STATED GOAL » Print the data from the line that contains "Identify the location of the rounded" through the line that contains "(429, 234).", reproducing each line unchanged.

ENTRIES PROVIDED »
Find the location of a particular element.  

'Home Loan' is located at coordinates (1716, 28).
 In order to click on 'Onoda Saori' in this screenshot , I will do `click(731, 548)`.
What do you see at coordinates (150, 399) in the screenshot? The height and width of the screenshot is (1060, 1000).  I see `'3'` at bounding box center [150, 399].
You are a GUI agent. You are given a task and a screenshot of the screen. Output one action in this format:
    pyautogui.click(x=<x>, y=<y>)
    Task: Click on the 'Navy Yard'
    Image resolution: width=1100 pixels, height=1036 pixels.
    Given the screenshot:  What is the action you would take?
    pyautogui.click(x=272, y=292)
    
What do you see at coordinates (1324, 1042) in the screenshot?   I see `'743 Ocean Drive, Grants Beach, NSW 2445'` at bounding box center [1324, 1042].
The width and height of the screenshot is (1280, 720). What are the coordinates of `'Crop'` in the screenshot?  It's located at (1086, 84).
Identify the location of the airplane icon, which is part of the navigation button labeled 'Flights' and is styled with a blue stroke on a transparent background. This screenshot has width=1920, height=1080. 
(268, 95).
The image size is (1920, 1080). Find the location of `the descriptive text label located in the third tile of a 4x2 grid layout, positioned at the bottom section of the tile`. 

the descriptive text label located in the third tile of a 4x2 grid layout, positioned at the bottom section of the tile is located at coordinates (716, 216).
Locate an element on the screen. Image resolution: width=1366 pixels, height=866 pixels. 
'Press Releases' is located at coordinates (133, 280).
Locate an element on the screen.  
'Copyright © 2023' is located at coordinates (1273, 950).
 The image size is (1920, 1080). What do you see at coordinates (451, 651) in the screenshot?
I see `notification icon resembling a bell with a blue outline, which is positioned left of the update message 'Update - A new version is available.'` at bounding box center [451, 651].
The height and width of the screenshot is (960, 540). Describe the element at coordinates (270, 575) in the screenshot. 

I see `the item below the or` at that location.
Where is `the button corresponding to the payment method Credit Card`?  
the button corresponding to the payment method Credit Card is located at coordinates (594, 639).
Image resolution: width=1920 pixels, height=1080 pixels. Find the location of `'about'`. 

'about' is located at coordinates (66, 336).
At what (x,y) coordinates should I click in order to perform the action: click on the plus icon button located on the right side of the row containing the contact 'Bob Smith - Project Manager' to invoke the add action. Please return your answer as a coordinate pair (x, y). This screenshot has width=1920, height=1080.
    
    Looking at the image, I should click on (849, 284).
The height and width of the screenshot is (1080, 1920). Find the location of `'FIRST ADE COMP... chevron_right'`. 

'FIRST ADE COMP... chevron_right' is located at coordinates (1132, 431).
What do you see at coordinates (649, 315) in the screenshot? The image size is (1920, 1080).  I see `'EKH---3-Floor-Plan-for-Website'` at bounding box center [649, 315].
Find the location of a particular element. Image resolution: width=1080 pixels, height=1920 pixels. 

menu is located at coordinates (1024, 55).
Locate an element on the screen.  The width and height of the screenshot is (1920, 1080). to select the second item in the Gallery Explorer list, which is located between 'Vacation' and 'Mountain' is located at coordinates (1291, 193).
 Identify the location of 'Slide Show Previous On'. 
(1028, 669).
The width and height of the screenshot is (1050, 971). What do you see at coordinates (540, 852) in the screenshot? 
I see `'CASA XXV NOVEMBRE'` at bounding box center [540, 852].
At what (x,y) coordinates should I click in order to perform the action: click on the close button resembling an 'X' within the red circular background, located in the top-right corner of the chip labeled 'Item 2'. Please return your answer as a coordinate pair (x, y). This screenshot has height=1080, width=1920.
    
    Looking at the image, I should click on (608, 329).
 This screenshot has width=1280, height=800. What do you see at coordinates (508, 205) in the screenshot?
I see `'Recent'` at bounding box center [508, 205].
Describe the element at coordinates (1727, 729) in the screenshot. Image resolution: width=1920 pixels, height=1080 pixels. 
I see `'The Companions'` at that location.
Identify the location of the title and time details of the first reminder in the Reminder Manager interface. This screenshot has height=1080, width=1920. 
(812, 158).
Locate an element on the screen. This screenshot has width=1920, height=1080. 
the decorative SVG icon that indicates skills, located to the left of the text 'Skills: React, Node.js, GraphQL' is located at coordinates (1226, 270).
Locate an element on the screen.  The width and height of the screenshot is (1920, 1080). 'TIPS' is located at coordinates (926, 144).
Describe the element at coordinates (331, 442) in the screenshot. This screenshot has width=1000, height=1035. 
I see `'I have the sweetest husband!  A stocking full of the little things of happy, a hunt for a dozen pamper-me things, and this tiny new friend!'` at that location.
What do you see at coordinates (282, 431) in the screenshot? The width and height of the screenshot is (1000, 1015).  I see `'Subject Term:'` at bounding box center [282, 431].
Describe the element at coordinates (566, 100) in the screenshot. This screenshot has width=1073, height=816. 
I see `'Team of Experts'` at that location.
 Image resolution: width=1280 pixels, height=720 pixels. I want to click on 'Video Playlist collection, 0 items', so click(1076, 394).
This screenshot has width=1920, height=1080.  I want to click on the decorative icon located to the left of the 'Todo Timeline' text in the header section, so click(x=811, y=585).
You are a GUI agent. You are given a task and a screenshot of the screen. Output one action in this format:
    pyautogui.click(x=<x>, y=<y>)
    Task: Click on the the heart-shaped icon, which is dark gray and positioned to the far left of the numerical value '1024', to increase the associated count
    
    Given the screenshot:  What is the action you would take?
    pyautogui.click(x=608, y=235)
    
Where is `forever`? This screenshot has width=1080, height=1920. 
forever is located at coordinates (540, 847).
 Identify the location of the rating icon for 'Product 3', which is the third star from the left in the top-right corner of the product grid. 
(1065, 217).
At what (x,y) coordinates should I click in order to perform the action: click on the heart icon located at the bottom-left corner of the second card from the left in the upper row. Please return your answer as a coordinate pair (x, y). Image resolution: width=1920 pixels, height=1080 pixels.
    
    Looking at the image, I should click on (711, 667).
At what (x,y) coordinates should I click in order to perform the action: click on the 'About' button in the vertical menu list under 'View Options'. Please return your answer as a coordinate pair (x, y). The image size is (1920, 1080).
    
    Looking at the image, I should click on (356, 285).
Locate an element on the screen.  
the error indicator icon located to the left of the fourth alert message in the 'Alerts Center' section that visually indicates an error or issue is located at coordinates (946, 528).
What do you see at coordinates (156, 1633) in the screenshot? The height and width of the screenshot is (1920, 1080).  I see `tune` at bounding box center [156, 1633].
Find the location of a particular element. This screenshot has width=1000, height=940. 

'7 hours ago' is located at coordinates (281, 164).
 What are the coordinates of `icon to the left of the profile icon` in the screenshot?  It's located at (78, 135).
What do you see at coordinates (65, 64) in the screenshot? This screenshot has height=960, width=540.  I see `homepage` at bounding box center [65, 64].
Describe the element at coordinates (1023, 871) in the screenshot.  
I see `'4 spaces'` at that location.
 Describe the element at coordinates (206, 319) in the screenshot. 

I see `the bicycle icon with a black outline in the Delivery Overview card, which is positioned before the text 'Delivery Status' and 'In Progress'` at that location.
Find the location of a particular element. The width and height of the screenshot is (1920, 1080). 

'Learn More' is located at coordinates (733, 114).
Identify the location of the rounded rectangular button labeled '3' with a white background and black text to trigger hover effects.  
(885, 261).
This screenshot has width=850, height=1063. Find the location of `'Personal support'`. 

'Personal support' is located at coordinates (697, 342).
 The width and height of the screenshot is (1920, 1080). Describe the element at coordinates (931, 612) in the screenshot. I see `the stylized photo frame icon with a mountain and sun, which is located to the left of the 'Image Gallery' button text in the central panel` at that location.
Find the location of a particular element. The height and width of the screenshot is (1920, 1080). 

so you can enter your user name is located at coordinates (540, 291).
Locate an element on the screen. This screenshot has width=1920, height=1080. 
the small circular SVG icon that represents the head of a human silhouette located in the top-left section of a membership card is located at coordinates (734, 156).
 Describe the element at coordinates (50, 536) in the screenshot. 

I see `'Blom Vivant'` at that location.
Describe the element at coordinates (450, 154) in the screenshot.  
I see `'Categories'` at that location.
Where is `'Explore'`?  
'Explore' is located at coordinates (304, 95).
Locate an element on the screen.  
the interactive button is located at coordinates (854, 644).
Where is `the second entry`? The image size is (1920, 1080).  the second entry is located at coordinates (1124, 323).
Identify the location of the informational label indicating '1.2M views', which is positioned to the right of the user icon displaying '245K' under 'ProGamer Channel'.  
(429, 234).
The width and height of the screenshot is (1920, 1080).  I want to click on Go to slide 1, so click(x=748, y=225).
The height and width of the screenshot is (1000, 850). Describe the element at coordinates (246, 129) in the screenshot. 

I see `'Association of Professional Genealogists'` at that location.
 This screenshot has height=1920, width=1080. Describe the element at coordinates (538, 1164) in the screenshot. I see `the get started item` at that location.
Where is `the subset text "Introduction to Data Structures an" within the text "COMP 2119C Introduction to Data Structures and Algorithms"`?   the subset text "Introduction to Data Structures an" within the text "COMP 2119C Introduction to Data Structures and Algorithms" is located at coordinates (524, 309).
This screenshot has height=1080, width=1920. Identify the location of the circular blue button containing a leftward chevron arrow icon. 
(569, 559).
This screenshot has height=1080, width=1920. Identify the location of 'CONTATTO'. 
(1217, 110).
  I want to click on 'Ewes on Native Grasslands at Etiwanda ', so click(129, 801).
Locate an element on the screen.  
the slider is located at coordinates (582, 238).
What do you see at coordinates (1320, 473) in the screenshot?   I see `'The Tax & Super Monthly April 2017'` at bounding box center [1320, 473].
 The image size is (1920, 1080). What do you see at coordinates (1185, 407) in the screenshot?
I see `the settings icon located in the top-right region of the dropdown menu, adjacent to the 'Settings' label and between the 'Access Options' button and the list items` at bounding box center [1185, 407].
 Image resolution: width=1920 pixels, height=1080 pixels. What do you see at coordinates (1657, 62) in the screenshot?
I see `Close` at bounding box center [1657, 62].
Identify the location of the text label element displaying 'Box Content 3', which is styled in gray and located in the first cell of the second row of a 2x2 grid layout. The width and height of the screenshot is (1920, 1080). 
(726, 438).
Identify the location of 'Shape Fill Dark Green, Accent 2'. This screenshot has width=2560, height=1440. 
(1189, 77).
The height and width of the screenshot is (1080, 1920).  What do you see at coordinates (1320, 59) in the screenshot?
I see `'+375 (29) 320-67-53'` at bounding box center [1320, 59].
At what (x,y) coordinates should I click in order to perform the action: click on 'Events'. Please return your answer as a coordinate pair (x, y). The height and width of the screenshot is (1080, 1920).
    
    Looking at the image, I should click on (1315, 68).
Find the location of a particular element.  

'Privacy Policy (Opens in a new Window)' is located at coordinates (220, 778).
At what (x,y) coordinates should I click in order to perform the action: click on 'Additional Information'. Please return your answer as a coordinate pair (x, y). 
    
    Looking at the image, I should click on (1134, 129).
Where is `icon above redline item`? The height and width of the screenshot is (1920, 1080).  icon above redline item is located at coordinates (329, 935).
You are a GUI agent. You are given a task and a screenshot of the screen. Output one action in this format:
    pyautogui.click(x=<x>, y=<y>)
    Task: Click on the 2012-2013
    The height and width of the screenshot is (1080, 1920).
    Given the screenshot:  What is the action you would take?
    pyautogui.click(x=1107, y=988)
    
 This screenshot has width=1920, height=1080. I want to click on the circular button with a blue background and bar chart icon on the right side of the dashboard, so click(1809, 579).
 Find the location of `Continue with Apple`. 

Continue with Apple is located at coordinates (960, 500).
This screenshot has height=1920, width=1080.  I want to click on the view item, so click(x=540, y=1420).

ANSWER TO THE PROBLEM »
Identify the location of the rounded rectangular button labeled '3' with a white background and black text to trigger hover effects.  
(885, 261).
This screenshot has width=850, height=1063. Find the location of `'Personal support'`. 

'Personal support' is located at coordinates (697, 342).
 The width and height of the screenshot is (1920, 1080). Describe the element at coordinates (931, 612) in the screenshot. I see `the stylized photo frame icon with a mountain and sun, which is located to the left of the 'Image Gallery' button text in the central panel` at that location.
Find the location of a particular element. The height and width of the screenshot is (1920, 1080). 

so you can enter your user name is located at coordinates (540, 291).
Locate an element on the screen. This screenshot has width=1920, height=1080. 
the small circular SVG icon that represents the head of a human silhouette located in the top-left section of a membership card is located at coordinates (734, 156).
 Describe the element at coordinates (50, 536) in the screenshot. 

I see `'Blom Vivant'` at that location.
Describe the element at coordinates (450, 154) in the screenshot.  
I see `'Categories'` at that location.
Where is `'Explore'`?  
'Explore' is located at coordinates (304, 95).
Locate an element on the screen.  
the interactive button is located at coordinates (854, 644).
Where is `the second entry`? The image size is (1920, 1080).  the second entry is located at coordinates (1124, 323).
Identify the location of the informational label indicating '1.2M views', which is positioned to the right of the user icon displaying '245K' under 'ProGamer Channel'.  
(429, 234).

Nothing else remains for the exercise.